[Supplied text]:
-.-.-

Hydrazine Dreams I

by Kevin Cameron



I was just chasing down a reference I had remembered in which it was claimed that picric acid (2,4,6,-trinitrophenol) has been used as an energy-boosting additive in racing gasolines. So, no doubt, has everything else under the sun. Picric acid is a high explosie used as a shell-filling in WW I and earlier. Like many early explosives, in the presence of water, and in contact with certain metals that promoted catalytic reactions, it could form "undesirably sensitive explosive compounds." It was normal to varnish the explosives cavity inside steel shells to discourage such catalytic contact. Sounds like dandy stuff.

Why not simply use an oxygen-bearing compound such as nitromethane or nitrous oxide? Well, when you add oxygen-smuggling stuff like that, you must also correct the fuel delivered to realize the extra power. When you add explosives, you have a turn-key operation; no mixture correction necessary. Of course, explosives in gasoline are quite often powerful pro-knocks. Indeed, amyl nitrate -- another explosive -- is commonly used as a cetane improver (in effect, a knock-promoter) in Diesel fuel, in which instant light-off is desirable.

In the excellent little volume "Molecules", by P.W. Atkins, he describes the explosive TNT (2,4,6 - trinitrotoluene) as "an assembly of carbon atoms that are on the brink of oxidation; its oxygen atoms have only to be nudged into slightly different locations for them to be able to swoop down on the carbon and hydrogen atoms of the benzenelike ring and carry them off as carbon dioxide and water,leaving the nitrogen atoms to fall together and move off as gaseous nitrogen.

This nice description gives us the essentials of a monopropellant. In high school we used to daydream about running engines on a slurry of pentolite. Marvelous stuff, with a detonation velocity of 8100 meters per second, pentaerythritol tetranitrate was invented in 1891. It became visually famous when Harold Edgerton (the E of E, G, & G) made a widely-circulated photograph of a cube of the stuff exploding, with mathematical-looking plumes of gas flaring from its corners.

-.-.-

[Dataset entries]:
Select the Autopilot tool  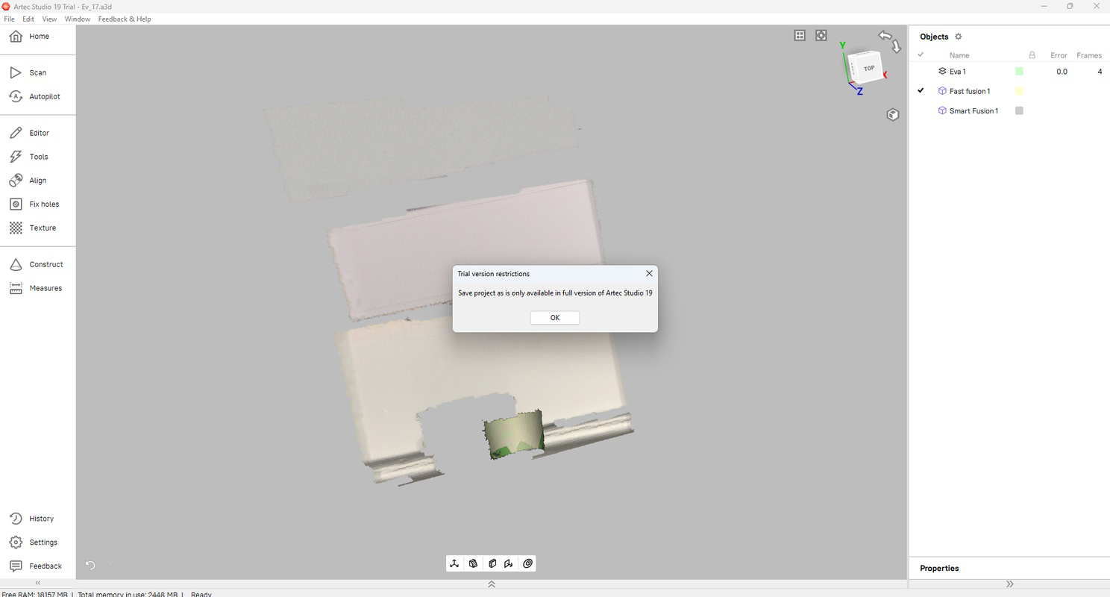click(x=43, y=96)
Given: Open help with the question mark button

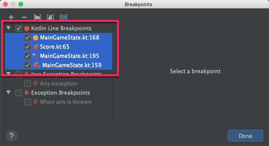Looking at the screenshot, I should (x=12, y=136).
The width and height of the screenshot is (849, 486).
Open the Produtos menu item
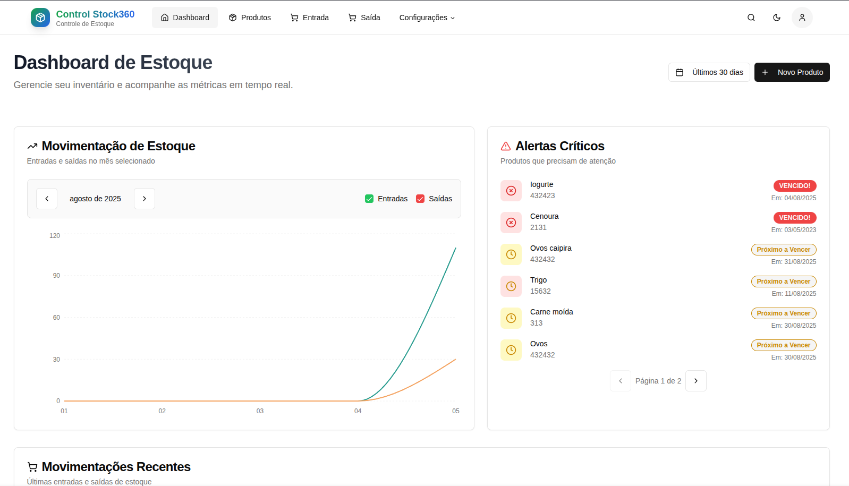(x=250, y=18)
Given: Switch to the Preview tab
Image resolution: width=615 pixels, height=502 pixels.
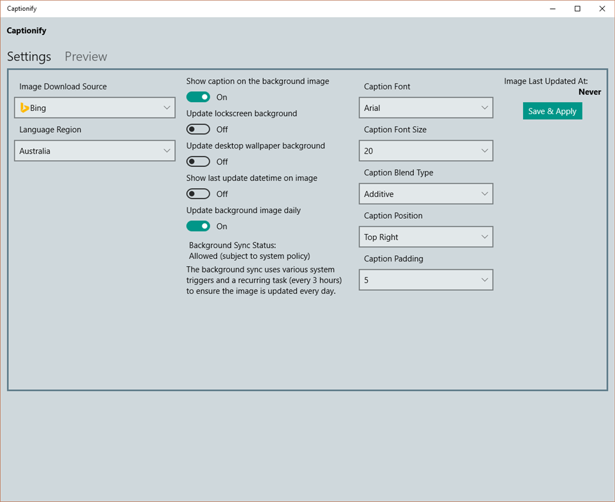Looking at the screenshot, I should (86, 56).
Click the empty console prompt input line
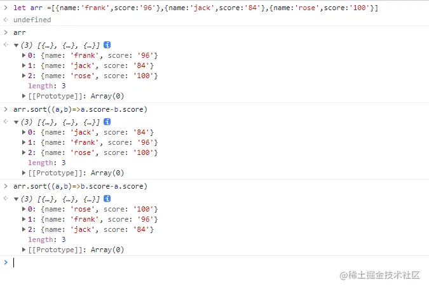Screen dimensions: 429x289 [x=191, y=262]
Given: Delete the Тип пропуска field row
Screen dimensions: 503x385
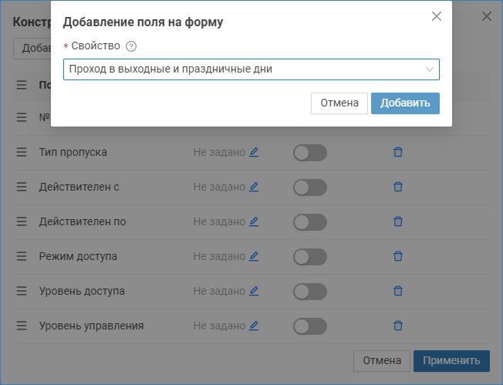Looking at the screenshot, I should 398,152.

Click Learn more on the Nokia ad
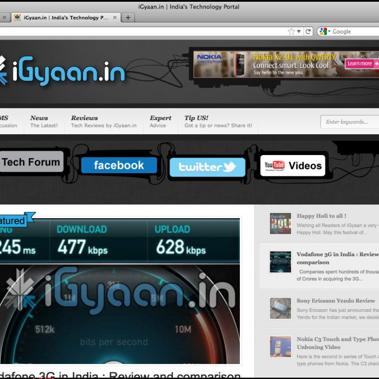360,64
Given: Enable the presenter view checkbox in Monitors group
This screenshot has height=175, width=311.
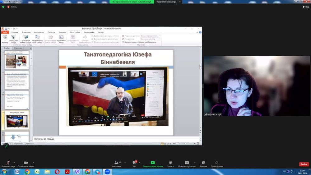Looking at the screenshot, I should [123, 42].
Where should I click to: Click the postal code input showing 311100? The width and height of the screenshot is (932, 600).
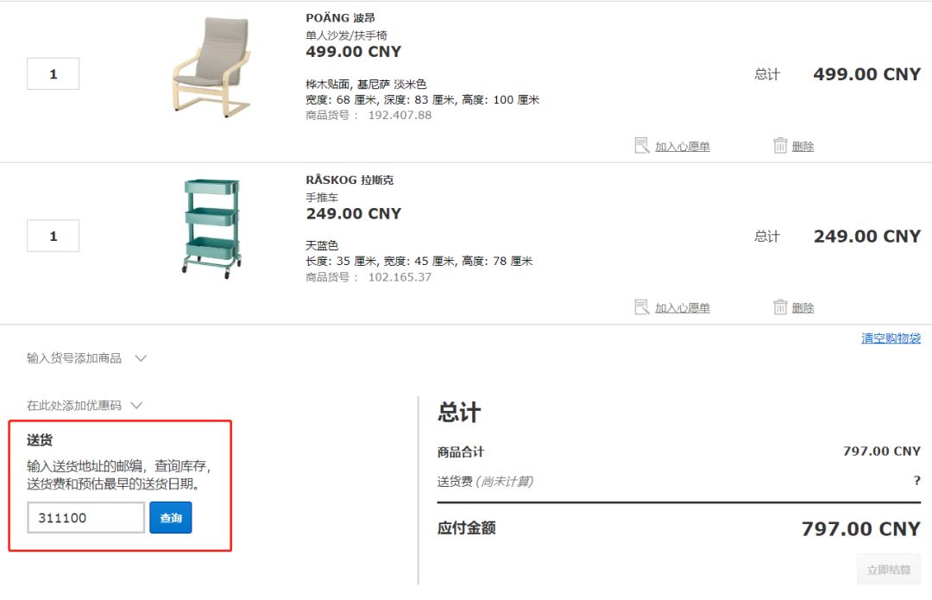[85, 516]
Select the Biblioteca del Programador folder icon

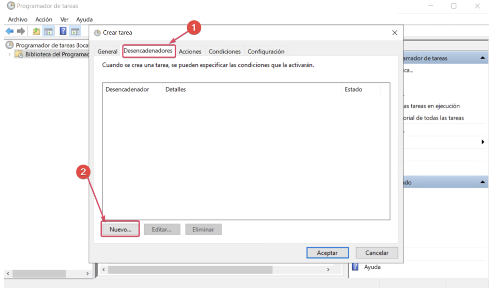19,54
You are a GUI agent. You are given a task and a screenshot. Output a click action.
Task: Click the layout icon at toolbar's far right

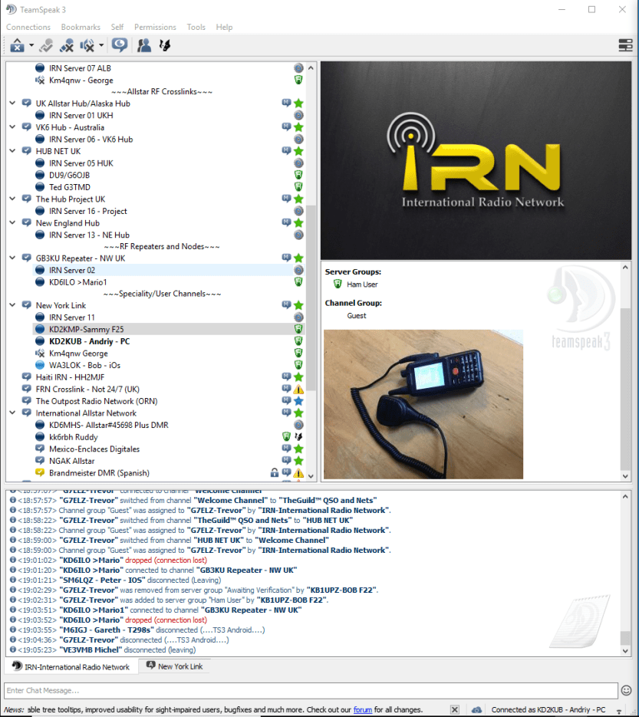(625, 45)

-.-.-

[Exercise brief]: According to the "Hydrazine Dreams I" article, why was the explosives cavity inside steel shells varnished? Answer in one to three sentences.

[Written answer]: In the presence of water and in contact with certain metals that promoted catalytic reactions, picric acid could form "undesirably sensitive explosive compounds." Varnishing the cavity discouraged that catalytic contact between the explosive and the steel.